Namun yang paling penting, ujarnya, adalah penanganan atau perintah penanganan kasus berada  dalam komando satu tangan. Hal Ini penting, untuk menetukan jalan atau tidak proses penanganan dan penekanan penyabaran virus Corona, hingga minimal dan berhenti.

Rachmat juga mengatakan, koordinasi yang dilakukan antara pusat dan daerah sudah lumayan baik dan patut diapresiasi. Namun, koordinasi masih harus lebih dioptimalkan.

Presiden sendiri sampai harus mengingatkan, agar daerah tidak mengambil keputusan atau langkah sendiri-sendiri. Dalam upaya penanganan COVID-19, Presiden menegaskan semua kebijakan besar di tingkat daerah harus dibahas dengan tingkat pusat.

Penegasan Presiden itu memberikan persepsi bahwa ada kebijakan yang tidak sinkron antara daerah dan pusat. Apabila koordinasi ini tidak ditangani dengan baik dan simultan, akan membingungkan masyarakat.

“Saya sendiri akan segera usulkan kepada Ketua DPR, agar segera mengadakan rapat dengan seluruh unsur terkait pemerintah dan lembaga. Intinya, membahas pandemi ini dengan segala persoalannya dan mencari solusinya yang efektif,” tuturnya.

Persoalan ini, kata Rachmat, harus disikapi dengan baik dan cepat. Hal ini dimaksudkan untuk menekan penyebaran yang lebih masih dan upaya penanganan pasien serta penanganan oleh tim medis secara komprehensif.

“Saya akan mendorong pemerintah bersiap menghadapi segala kemungkinan terburuk akibat penyebaran virus Corona yang masif di dunia, terutama di Indonesia. Mengingat, China merupakan episenturm ekonomi dunia. Pukulan yang dialami China, pasti akan dirasakan oleh Indonesia,” katanya.

Dampak Tidak Langsung

Pada saat yang sama, pemerintah juga harus mengamati dampak tidak langsung di sektor ekonomi industri dan perdagangan antara Indonesia-China-ASEAN dan global. Tentunya, dengan melibatkan pembicaraan dengan parlemen, lembaga, dan para pakar yang mengikuti secara seksama berbagai faktor yang bisa menghambat laju investasi dan kegiatan investasi di Indonesia pascavirus Corona.

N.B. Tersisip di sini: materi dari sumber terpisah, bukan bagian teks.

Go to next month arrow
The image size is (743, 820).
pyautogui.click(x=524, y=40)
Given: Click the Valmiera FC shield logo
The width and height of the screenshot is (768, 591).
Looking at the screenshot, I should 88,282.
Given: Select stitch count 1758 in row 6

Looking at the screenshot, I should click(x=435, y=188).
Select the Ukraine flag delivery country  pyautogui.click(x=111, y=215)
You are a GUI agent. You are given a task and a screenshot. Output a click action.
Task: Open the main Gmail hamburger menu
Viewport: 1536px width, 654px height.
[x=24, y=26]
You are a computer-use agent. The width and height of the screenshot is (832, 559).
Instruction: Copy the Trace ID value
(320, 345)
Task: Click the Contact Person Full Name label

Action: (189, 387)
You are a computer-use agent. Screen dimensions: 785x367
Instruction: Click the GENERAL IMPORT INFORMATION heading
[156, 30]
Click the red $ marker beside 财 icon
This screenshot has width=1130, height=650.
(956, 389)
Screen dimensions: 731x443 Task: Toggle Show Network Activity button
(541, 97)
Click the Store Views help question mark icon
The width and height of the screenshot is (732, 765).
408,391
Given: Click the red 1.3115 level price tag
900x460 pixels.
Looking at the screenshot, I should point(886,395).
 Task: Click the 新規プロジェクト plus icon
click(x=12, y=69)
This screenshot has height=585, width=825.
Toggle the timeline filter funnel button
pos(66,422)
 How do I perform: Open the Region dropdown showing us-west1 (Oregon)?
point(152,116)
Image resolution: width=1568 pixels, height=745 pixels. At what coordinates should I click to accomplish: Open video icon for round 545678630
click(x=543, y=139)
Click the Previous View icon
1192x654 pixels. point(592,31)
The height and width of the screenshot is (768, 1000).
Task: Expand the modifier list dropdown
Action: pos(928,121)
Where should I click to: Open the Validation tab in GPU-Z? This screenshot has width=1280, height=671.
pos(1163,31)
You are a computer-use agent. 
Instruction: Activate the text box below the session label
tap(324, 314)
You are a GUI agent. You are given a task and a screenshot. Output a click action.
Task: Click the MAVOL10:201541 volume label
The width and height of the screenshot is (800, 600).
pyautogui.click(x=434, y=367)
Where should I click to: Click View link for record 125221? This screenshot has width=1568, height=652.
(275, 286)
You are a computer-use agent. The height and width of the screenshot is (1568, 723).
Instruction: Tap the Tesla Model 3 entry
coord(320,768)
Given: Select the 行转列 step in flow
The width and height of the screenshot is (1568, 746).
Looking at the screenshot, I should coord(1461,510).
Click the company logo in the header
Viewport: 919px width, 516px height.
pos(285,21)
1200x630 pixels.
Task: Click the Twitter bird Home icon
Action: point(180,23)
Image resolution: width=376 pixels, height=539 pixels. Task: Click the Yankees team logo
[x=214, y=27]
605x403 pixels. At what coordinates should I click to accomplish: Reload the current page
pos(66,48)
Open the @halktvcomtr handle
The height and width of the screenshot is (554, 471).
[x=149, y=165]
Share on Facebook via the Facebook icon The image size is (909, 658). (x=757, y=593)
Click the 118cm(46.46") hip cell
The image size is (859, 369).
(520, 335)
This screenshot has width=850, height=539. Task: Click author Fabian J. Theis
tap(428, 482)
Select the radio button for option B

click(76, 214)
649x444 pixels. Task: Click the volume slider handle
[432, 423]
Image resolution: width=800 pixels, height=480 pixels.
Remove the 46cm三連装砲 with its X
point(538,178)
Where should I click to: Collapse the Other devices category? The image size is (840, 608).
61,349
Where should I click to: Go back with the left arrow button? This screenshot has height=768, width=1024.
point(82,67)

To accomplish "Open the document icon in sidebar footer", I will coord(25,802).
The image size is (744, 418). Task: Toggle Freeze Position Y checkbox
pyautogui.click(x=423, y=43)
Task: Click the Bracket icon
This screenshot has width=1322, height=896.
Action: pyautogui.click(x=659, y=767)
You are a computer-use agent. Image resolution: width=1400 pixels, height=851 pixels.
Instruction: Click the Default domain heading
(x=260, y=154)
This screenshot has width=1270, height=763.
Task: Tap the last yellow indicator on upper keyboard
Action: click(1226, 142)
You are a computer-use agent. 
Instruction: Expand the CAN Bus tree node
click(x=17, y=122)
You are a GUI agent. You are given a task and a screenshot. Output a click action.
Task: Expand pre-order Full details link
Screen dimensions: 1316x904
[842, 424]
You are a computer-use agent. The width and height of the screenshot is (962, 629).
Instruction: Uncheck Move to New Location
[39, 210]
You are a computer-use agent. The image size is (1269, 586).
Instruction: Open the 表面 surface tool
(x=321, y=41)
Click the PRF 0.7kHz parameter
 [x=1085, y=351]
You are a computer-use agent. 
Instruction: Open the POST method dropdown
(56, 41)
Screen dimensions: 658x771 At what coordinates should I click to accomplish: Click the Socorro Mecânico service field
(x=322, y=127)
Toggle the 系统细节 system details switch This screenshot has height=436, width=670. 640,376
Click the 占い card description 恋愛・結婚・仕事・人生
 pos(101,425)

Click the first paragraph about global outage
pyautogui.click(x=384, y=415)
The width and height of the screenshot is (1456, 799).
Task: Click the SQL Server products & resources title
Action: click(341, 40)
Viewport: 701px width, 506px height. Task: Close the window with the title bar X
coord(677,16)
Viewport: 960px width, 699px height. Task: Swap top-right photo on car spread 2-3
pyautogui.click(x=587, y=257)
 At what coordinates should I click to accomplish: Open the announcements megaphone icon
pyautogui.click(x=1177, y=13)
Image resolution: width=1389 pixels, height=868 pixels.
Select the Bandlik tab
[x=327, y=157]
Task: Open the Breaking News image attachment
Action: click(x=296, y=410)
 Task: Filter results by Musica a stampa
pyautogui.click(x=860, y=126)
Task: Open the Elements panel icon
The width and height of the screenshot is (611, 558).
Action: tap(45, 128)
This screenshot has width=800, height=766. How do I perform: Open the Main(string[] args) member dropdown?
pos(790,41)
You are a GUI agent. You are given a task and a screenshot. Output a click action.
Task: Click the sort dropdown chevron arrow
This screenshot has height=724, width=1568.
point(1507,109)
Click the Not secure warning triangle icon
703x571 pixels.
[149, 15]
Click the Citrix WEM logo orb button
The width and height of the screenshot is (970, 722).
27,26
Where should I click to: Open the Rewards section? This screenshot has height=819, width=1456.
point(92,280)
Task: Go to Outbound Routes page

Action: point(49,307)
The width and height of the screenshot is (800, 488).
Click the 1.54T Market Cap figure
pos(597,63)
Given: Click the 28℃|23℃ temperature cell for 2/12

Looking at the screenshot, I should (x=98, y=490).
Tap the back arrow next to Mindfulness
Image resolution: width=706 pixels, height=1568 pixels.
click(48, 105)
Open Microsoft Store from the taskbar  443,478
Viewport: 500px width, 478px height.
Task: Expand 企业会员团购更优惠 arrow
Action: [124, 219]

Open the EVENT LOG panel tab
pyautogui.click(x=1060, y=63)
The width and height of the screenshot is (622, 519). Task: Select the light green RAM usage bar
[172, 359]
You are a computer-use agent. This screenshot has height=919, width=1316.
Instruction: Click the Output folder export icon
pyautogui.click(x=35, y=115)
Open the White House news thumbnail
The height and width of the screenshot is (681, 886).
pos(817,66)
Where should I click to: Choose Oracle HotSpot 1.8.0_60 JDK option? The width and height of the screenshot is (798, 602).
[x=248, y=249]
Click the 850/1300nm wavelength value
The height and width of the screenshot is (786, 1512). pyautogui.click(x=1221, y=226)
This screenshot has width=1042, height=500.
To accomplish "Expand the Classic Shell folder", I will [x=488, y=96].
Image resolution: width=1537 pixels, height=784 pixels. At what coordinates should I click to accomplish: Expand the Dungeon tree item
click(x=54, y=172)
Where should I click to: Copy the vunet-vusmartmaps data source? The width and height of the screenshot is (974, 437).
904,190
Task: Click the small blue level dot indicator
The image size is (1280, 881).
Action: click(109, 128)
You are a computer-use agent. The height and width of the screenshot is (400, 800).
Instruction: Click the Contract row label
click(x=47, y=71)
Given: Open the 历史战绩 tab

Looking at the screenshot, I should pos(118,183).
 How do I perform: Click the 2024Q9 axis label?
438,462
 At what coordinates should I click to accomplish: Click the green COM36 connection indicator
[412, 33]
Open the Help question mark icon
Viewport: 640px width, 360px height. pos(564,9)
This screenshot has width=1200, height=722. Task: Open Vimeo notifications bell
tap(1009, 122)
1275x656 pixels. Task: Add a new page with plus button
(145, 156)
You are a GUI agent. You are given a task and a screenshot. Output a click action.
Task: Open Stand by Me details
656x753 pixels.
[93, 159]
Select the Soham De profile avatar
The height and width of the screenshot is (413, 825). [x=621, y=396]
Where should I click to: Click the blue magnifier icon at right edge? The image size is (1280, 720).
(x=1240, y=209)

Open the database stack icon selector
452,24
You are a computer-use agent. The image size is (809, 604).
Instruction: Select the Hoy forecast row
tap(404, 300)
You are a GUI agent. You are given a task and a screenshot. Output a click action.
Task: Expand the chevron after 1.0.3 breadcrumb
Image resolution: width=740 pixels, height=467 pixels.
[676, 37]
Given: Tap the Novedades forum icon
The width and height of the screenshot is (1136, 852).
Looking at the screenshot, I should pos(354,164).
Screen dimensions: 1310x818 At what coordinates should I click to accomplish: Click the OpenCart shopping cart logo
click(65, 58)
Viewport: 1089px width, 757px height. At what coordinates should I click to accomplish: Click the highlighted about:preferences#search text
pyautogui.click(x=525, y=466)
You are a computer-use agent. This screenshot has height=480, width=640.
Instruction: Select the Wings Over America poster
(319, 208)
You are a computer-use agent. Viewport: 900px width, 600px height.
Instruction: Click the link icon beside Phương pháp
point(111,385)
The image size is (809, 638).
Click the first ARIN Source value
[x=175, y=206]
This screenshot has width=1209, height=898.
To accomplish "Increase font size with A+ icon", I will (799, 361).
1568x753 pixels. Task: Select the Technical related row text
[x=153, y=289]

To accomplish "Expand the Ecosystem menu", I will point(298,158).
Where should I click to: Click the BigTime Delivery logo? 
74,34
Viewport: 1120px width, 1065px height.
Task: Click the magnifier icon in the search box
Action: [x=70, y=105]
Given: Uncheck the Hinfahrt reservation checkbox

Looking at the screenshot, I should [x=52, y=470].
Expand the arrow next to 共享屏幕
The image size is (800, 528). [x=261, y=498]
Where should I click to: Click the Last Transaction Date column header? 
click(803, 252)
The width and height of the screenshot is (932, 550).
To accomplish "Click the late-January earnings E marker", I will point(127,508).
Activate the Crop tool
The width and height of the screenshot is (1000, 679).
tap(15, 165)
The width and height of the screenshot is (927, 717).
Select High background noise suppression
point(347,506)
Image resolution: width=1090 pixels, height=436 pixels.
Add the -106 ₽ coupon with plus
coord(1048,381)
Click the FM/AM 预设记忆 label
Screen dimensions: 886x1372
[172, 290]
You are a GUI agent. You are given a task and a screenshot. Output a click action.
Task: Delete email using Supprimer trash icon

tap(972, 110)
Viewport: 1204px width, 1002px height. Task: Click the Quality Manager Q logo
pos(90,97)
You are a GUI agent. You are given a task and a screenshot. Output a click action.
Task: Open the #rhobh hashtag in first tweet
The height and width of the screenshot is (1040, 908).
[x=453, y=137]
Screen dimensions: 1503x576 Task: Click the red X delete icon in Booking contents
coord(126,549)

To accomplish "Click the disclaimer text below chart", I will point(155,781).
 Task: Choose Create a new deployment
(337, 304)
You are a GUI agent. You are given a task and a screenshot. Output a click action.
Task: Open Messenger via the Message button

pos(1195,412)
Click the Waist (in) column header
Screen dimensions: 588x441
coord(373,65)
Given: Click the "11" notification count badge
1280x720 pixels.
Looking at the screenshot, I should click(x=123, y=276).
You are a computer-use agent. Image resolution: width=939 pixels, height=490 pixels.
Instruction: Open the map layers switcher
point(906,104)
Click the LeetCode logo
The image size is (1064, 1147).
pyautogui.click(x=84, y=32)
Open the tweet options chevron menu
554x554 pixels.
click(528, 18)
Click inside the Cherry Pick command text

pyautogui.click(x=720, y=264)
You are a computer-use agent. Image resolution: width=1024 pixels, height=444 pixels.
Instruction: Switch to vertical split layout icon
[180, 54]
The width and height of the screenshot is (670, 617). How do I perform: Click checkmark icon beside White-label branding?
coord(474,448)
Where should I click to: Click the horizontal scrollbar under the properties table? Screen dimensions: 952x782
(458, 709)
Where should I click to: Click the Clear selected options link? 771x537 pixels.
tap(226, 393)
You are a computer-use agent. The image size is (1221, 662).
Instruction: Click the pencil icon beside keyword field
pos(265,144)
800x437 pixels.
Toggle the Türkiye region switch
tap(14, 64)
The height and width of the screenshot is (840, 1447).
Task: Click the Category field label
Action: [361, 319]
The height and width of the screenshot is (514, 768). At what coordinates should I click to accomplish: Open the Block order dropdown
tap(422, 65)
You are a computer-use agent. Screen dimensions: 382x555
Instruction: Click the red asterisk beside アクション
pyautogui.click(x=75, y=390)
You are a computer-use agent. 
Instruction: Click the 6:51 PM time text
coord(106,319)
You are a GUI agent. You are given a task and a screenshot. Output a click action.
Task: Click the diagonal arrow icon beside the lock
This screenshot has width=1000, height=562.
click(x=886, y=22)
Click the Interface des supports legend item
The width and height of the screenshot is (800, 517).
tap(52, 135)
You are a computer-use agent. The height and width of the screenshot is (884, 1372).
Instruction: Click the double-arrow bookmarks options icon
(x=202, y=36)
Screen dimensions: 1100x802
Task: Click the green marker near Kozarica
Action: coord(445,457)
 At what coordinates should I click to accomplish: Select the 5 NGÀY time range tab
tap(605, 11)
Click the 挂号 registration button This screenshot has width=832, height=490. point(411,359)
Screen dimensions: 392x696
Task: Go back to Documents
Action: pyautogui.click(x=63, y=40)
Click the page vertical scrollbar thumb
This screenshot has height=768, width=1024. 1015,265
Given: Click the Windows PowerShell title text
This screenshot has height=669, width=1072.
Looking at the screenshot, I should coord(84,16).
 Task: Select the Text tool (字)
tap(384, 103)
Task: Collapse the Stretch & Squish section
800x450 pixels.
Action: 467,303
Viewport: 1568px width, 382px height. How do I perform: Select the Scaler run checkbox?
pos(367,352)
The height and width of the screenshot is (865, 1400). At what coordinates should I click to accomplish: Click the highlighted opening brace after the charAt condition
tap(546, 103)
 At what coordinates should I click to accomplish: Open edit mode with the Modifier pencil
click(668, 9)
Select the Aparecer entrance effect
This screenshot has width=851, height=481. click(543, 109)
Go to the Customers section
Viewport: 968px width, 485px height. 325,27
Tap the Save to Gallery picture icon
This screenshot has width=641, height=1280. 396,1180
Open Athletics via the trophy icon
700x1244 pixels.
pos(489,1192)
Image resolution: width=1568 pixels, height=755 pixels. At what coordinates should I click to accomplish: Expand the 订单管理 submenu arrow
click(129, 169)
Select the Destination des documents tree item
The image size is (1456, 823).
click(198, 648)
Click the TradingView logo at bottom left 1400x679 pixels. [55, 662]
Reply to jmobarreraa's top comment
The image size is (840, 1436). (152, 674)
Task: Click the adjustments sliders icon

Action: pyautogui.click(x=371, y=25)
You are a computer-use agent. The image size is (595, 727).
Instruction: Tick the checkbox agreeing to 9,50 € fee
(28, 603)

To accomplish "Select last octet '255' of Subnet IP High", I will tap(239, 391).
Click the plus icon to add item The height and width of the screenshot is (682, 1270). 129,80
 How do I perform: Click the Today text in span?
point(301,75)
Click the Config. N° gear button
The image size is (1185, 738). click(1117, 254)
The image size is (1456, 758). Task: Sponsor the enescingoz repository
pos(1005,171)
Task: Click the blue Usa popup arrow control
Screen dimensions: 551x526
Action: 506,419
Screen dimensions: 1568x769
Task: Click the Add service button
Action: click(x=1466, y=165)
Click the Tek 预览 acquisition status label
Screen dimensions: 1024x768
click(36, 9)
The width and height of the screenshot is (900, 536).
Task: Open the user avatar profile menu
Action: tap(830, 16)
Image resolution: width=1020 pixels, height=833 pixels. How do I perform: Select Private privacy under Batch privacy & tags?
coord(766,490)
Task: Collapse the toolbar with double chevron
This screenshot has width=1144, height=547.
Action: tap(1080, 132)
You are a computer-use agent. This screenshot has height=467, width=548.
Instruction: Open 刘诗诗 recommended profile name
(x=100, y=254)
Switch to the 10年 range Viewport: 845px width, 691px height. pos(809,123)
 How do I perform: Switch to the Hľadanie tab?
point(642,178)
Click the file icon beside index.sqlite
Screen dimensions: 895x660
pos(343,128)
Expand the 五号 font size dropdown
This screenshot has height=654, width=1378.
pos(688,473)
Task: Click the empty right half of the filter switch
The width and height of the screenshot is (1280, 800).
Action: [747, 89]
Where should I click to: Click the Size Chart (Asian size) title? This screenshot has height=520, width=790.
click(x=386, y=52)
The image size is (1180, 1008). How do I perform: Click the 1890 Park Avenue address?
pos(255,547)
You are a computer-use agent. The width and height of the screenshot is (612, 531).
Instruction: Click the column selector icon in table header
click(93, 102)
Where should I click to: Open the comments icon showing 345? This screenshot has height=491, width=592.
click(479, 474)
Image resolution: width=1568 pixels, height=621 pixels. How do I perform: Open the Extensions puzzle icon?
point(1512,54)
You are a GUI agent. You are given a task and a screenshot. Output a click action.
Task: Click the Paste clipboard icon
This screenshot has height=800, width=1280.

Demikian juga, yang harus diperhatikan pemerintah dan mencarikan solusi efektif, yakni harga sejumlah komoditas  ekspor dari sektor sumber daya alam juga diperkirakan akan terpukul. Kondisi ini akan memperdalam defisit neraca perdagangan.

“Pemerintah harus mengambil sejumlah langkah antisipasi dan  harus mengoptimalkan pasar domestik. Memperluas pasar baru ekspor di luar pasar tradisional seperti Afrika dan Asia Selatan. Meski nilai awalnya kecil dibandingkan dengan pasar tradisonal. Namun, jika bisa dibuka dengan konsisten dalam jangka panjang akan membuka peluang permintaan yang konsisten di masa-masa mendatang,” kata Rachmat.